## [PROBLEM TO SOLVE]
Filter this data down to the lines that hold "computer", and copy them.

[EXERCISE INPUT — start]

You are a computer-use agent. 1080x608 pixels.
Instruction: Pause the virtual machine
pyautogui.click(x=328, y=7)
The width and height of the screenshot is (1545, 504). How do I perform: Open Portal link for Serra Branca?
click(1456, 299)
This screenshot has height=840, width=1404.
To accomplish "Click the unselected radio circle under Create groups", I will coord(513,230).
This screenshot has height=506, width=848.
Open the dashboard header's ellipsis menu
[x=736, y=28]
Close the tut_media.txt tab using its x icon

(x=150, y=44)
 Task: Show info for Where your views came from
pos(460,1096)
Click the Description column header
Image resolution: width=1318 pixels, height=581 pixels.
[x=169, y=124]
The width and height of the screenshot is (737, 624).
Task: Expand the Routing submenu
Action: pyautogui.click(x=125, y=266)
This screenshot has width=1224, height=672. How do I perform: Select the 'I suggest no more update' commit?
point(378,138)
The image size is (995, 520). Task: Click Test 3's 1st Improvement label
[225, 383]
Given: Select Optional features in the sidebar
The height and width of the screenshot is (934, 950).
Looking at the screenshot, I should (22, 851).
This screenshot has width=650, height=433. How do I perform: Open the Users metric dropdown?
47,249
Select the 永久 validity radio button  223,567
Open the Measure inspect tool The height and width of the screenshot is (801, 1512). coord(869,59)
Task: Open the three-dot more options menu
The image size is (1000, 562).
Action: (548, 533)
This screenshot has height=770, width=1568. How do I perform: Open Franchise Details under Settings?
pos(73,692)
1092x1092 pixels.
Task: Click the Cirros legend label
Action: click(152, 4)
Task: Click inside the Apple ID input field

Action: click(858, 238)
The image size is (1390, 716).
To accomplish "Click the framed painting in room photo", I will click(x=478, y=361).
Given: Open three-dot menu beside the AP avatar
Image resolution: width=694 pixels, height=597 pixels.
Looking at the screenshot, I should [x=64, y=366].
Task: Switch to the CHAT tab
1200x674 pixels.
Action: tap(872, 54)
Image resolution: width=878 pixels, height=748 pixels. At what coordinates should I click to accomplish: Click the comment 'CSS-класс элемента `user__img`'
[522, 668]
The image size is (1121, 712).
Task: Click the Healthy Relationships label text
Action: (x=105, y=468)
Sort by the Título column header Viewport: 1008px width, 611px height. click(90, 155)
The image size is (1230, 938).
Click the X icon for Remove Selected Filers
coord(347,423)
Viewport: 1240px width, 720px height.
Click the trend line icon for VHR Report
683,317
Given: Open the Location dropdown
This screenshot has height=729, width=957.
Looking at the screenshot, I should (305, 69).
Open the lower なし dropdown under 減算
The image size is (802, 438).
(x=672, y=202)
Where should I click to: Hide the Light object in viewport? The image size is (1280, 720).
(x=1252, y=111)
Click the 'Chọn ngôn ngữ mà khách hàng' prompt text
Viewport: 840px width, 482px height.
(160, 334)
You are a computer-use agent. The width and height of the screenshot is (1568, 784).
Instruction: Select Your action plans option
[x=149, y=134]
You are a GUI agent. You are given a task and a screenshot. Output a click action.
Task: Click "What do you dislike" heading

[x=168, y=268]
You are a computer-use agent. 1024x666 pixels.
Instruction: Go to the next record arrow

[EXERCISE INPUT — finish]

## [EXERCISE RESPONSE]
You are a computer-use agent. 1080x608 pixels.
You are a computer-use agent. The width and height of the screenshot is (1568, 784).
You are a computer-use agent. 1024x666 pixels.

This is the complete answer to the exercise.